__PROBLEM DESCRIPTION__.
Restate the data that follows exactly as it stands, beginning with the first line and ending with the line that contains "Task: Open Dos factores via its key icon".

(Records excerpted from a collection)
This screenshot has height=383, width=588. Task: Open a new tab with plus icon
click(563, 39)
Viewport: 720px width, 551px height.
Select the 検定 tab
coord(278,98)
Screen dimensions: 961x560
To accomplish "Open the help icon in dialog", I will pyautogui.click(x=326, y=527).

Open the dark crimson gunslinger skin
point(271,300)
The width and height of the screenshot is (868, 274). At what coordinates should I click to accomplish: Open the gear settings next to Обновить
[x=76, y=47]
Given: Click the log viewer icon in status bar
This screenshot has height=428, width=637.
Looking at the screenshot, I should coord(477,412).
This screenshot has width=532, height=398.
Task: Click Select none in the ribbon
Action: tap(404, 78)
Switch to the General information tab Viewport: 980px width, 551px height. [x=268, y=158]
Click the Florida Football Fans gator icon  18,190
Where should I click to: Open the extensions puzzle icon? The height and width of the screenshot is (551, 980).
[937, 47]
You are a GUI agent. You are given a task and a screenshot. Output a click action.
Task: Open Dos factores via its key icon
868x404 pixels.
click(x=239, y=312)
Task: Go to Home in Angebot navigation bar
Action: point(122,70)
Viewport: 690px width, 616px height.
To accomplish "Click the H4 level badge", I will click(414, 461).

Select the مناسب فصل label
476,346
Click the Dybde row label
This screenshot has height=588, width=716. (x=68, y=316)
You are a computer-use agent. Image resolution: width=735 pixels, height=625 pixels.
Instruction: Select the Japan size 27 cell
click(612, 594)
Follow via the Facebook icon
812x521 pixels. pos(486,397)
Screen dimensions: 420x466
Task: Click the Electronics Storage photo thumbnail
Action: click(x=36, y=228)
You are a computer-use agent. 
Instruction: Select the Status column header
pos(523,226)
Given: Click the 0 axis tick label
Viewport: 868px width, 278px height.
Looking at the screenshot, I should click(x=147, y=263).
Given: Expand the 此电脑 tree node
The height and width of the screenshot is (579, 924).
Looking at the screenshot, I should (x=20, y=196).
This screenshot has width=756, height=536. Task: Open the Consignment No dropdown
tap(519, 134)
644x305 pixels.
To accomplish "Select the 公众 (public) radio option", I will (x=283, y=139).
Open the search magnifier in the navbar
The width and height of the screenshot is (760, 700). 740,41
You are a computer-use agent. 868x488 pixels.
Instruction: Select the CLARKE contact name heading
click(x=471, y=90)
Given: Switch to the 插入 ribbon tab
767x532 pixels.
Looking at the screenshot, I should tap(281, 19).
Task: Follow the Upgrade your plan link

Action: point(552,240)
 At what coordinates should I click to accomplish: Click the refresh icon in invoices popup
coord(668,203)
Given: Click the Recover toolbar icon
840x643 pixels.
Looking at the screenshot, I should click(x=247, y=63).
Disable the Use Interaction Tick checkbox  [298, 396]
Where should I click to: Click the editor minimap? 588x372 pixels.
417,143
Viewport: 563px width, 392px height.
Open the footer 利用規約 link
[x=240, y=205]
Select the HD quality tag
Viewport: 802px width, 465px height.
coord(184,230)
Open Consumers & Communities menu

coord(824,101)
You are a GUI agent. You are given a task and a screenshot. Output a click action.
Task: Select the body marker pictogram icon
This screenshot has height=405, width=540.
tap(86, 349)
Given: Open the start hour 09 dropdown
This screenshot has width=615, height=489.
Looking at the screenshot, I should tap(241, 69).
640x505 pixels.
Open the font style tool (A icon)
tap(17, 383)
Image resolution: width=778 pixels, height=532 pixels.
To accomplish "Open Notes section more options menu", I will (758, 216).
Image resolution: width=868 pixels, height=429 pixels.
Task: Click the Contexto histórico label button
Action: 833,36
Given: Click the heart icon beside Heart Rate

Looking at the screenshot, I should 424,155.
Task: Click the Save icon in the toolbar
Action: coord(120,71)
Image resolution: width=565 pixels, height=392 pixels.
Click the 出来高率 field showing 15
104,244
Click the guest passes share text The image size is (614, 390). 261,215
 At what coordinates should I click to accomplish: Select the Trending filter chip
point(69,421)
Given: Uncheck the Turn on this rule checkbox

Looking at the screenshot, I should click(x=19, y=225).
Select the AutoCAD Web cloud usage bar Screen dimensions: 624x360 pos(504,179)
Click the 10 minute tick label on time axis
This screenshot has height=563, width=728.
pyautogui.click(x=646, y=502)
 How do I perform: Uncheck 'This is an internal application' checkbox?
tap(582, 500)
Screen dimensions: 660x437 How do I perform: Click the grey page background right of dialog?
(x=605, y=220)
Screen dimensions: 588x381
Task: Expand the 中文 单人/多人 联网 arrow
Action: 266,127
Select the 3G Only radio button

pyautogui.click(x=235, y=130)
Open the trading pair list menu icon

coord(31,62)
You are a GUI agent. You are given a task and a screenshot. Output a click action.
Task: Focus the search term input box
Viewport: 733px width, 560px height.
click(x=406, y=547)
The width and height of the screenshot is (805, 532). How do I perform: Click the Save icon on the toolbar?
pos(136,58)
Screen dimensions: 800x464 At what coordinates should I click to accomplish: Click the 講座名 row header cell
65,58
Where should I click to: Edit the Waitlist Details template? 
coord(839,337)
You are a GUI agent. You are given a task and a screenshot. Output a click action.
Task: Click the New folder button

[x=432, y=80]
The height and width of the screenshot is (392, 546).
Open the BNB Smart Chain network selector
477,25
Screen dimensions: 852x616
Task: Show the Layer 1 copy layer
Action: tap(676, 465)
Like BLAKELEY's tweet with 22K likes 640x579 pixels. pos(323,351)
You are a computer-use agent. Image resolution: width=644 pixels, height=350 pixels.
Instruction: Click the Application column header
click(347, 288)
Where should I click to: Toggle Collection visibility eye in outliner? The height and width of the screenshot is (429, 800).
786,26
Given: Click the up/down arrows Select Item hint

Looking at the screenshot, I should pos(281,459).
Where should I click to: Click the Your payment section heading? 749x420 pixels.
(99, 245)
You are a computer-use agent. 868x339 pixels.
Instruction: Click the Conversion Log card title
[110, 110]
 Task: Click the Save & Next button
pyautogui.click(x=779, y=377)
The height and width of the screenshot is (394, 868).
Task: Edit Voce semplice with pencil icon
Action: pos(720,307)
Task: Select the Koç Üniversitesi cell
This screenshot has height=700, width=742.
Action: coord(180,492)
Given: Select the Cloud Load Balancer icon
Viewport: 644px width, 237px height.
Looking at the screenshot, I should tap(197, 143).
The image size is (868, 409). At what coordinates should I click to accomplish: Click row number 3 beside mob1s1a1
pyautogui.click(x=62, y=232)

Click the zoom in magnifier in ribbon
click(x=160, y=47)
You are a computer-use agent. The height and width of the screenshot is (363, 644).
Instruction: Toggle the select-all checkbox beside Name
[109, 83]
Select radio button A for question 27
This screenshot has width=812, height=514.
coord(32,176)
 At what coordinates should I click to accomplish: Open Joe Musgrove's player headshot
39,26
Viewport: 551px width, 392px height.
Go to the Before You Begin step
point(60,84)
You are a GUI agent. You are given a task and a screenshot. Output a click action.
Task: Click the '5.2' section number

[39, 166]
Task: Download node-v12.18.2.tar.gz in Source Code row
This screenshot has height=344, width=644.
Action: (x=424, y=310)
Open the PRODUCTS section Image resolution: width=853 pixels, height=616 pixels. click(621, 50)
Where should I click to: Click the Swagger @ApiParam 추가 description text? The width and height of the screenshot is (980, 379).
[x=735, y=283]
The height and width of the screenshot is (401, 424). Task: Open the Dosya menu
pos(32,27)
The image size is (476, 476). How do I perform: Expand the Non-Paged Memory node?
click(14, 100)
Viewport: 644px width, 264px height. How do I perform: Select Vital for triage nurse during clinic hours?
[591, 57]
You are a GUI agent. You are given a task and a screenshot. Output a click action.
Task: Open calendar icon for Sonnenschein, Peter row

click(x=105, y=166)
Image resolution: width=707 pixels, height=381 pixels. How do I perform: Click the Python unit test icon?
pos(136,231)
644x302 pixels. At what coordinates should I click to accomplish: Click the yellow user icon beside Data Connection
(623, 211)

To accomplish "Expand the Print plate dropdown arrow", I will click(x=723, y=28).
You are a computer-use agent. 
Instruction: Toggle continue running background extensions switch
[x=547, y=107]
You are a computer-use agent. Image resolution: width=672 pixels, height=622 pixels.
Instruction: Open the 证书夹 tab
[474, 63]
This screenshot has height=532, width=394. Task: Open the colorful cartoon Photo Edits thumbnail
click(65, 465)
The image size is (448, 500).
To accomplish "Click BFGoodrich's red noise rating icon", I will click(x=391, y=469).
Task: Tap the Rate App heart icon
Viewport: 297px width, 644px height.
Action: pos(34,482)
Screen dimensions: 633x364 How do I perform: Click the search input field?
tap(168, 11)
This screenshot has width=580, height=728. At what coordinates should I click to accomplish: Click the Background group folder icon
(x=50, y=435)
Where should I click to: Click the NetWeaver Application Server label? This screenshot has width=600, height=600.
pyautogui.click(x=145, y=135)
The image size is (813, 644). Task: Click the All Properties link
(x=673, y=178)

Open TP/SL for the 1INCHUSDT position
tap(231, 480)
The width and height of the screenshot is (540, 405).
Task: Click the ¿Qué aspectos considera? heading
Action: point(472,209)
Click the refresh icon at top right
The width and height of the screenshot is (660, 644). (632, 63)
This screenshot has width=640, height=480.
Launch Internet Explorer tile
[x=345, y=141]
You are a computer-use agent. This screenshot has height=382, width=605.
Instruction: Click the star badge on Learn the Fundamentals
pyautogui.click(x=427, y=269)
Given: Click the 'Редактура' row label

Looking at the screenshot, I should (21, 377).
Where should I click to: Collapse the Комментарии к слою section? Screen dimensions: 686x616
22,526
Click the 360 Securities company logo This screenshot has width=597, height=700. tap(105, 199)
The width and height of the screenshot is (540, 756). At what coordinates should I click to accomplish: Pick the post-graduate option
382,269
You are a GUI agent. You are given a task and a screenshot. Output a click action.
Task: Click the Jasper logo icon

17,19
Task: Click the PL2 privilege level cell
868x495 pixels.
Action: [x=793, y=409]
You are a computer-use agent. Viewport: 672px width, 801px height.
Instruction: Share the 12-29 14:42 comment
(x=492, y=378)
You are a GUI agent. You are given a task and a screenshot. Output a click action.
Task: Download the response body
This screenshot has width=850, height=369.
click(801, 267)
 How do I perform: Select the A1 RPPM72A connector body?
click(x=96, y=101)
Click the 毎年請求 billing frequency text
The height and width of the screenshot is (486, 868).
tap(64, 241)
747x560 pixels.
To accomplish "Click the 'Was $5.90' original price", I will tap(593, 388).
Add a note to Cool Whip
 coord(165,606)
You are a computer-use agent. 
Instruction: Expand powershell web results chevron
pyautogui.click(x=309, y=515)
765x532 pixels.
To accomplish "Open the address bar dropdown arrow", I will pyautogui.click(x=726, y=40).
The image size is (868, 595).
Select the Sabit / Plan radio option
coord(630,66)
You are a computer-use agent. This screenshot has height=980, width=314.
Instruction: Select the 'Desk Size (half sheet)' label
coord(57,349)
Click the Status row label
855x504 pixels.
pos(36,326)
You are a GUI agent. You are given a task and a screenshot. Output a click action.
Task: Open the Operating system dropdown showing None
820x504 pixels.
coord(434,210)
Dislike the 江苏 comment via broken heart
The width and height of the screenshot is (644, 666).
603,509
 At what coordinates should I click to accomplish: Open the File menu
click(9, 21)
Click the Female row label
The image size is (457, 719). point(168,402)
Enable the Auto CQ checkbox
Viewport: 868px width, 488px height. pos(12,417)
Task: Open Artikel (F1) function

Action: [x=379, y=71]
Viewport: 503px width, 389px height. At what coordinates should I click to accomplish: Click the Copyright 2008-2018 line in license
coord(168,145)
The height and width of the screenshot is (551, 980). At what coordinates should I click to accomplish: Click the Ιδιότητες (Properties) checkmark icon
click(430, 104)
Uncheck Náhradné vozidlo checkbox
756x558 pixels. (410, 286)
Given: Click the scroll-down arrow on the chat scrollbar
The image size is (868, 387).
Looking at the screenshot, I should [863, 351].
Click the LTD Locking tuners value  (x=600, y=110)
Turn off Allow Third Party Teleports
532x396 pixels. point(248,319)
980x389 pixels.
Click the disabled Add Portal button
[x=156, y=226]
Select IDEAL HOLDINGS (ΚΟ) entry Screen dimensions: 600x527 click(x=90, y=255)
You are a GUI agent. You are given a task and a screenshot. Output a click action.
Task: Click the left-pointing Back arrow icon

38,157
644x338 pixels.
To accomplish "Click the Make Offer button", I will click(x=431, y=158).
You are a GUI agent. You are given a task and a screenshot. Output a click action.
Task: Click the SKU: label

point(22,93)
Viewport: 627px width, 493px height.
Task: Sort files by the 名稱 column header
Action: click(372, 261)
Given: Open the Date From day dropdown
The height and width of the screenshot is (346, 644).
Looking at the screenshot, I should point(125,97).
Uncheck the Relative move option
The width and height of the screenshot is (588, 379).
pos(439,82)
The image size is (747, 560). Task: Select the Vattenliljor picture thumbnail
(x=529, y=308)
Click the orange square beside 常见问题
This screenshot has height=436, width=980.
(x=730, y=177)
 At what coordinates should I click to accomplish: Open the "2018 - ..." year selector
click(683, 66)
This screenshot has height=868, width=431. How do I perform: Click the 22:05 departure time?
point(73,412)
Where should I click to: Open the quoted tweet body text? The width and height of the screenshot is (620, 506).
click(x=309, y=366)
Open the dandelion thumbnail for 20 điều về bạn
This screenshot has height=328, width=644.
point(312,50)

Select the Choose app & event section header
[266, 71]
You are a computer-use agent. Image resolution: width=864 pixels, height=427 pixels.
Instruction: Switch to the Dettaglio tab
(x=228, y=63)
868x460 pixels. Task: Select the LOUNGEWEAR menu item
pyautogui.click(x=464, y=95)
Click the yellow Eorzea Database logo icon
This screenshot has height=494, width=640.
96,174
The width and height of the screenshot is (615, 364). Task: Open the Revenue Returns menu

__YOUR RESPONSE__.
This screenshot has height=383, width=588. Task: Open a new tab with plus icon
click(563, 39)
Viewport: 720px width, 551px height.
Select the 検定 tab
coord(278,98)
Screen dimensions: 961x560
To accomplish "Open the help icon in dialog", I will pyautogui.click(x=326, y=527).

Open the dark crimson gunslinger skin
point(271,300)
The width and height of the screenshot is (868, 274). At what coordinates should I click to accomplish: Open the gear settings next to Обновить
[x=76, y=47]
Given: Click the log viewer icon in status bar
This screenshot has height=428, width=637.
Looking at the screenshot, I should coord(477,412).
This screenshot has width=532, height=398.
Task: Click Select none in the ribbon
Action: tap(404, 78)
Switch to the General information tab Viewport: 980px width, 551px height. [x=268, y=158]
Click the Florida Football Fans gator icon  18,190
Where should I click to: Open the extensions puzzle icon? The height and width of the screenshot is (551, 980).
[937, 47]
You are a GUI agent. You are given a task and a screenshot. Output a click action.
Task: Open Dos factores via its key icon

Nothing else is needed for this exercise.